**ACTIVITY**
Only one stretch of the data below is wanted: the lines starting at the one with "At what coordinates should I click to accomplish: Choose" and ending at the one with "819x611 pixels.", both included, given again exactly.
══════════
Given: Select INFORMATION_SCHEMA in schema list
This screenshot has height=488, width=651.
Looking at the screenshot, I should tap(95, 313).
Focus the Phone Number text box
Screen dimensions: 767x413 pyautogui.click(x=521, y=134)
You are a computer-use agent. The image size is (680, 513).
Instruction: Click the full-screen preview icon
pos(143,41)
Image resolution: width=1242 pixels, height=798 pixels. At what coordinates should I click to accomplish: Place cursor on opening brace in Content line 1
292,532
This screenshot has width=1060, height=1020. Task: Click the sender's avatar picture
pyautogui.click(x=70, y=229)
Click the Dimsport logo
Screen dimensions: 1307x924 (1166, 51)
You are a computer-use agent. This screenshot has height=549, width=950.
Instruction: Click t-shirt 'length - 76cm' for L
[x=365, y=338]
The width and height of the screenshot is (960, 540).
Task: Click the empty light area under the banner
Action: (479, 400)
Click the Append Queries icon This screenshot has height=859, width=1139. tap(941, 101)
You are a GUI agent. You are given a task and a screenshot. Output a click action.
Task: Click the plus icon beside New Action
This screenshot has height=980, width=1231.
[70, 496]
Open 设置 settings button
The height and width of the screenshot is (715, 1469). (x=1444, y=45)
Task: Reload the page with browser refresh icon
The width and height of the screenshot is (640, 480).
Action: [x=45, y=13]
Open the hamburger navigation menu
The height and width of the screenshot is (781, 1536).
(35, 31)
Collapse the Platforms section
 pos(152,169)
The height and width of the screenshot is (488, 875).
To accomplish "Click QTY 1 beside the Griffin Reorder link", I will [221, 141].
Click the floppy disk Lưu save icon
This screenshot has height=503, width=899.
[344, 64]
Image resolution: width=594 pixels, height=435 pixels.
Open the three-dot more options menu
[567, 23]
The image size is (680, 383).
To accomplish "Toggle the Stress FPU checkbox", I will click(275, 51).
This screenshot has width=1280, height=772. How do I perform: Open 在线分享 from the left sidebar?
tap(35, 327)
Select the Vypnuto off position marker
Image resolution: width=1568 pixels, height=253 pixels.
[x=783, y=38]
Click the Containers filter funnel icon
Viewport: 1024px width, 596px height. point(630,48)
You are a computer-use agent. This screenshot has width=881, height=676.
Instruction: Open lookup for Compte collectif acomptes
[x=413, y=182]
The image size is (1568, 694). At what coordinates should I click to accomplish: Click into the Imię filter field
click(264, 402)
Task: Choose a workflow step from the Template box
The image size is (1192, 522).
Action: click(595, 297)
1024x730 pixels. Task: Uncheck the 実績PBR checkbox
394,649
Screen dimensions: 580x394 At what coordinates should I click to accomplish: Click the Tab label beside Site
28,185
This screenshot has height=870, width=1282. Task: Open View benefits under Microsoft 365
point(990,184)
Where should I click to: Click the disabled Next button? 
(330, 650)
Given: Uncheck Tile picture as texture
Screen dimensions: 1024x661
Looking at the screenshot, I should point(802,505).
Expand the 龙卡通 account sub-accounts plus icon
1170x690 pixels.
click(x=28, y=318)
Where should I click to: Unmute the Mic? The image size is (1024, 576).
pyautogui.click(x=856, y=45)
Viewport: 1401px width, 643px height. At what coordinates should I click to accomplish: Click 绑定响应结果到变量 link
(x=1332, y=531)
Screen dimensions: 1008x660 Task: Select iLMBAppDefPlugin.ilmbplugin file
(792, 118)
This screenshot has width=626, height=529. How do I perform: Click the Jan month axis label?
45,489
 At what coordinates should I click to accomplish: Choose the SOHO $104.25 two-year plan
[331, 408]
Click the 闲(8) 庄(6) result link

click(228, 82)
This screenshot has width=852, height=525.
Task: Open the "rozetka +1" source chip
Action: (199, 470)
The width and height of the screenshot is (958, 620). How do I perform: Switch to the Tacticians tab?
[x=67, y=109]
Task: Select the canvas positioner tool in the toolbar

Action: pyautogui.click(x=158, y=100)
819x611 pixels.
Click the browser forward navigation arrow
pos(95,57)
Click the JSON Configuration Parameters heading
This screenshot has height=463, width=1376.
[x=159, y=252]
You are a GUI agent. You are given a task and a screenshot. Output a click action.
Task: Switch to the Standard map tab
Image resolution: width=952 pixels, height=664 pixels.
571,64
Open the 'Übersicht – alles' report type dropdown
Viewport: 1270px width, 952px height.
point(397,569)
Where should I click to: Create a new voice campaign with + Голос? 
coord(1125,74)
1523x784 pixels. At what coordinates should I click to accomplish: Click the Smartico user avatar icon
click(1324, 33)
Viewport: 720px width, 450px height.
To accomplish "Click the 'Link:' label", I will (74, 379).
══════════
**TASK ANSWER**
 At what coordinates should I click to accomplish: Choose the SOHO $104.25 two-year plan
[331, 408]
Click the 闲(8) 庄(6) result link

click(228, 82)
This screenshot has width=852, height=525.
Task: Open the "rozetka +1" source chip
Action: (199, 470)
The width and height of the screenshot is (958, 620). How do I perform: Switch to the Tacticians tab?
[x=67, y=109]
Task: Select the canvas positioner tool in the toolbar

Action: pyautogui.click(x=158, y=100)
819x611 pixels.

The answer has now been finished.